Problem details: After locating the line with "The height and width of the screenshot is (352, 804).", retype it and every later line exactly, stopping at the end of the records.

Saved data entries
---*---

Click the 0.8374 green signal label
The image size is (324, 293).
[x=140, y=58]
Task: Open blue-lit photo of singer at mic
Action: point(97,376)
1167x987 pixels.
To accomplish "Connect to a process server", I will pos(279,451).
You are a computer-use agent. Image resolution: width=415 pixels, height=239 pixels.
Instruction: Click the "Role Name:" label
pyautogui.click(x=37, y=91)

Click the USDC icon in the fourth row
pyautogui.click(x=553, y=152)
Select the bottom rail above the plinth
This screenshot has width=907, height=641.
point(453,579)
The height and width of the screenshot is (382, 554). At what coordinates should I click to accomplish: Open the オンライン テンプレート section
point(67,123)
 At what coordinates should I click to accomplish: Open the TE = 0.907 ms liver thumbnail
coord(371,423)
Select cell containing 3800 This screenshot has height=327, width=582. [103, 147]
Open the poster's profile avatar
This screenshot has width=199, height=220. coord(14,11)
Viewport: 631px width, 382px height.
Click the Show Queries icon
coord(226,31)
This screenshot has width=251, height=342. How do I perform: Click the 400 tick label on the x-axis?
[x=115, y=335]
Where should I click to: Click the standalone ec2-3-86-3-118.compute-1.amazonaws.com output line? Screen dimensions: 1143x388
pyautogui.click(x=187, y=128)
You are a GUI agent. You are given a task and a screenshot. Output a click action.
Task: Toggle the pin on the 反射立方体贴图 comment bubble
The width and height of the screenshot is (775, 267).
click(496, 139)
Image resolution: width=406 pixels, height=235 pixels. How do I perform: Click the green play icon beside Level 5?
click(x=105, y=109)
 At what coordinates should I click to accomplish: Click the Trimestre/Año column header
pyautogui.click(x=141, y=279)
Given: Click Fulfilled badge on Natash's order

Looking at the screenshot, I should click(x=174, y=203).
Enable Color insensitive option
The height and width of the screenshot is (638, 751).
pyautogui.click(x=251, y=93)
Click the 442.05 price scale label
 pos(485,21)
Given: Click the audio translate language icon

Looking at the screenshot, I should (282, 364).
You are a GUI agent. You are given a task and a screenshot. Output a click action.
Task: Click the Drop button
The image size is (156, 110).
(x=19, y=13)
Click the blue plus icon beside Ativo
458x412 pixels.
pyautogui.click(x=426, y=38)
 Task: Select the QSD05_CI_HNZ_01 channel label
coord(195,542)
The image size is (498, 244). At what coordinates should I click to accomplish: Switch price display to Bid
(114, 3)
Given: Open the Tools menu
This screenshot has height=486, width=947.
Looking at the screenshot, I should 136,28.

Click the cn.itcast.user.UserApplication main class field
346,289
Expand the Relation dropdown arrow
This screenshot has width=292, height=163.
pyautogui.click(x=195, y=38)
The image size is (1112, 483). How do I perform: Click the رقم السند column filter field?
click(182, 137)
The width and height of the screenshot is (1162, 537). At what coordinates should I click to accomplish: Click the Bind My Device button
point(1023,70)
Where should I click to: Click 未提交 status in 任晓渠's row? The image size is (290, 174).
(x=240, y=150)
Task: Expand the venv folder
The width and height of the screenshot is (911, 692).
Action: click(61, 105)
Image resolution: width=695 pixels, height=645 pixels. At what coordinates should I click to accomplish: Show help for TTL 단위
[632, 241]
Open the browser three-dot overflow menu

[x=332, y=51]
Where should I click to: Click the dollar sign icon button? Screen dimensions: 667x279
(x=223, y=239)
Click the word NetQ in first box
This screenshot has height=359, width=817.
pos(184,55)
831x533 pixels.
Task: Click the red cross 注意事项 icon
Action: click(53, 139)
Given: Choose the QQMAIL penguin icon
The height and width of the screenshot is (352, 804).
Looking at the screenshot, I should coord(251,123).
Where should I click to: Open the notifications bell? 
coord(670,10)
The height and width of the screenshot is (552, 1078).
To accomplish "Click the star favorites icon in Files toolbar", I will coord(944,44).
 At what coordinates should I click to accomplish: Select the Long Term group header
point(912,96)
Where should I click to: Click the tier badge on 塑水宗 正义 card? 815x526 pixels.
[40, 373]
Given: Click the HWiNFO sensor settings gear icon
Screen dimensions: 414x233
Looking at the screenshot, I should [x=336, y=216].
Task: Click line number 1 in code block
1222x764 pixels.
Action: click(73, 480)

---*---

Solution:
The height and width of the screenshot is (352, 804).
Looking at the screenshot, I should coord(251,123).
Where should I click to: Open the notifications bell? 
coord(670,10)
The height and width of the screenshot is (552, 1078).
To accomplish "Click the star favorites icon in Files toolbar", I will coord(944,44).
 At what coordinates should I click to accomplish: Select the Long Term group header
point(912,96)
Where should I click to: Click the tier badge on 塑水宗 正义 card? 815x526 pixels.
[40, 373]
Given: Click the HWiNFO sensor settings gear icon
Screen dimensions: 414x233
Looking at the screenshot, I should [x=336, y=216].
Task: Click line number 1 in code block
1222x764 pixels.
Action: click(73, 480)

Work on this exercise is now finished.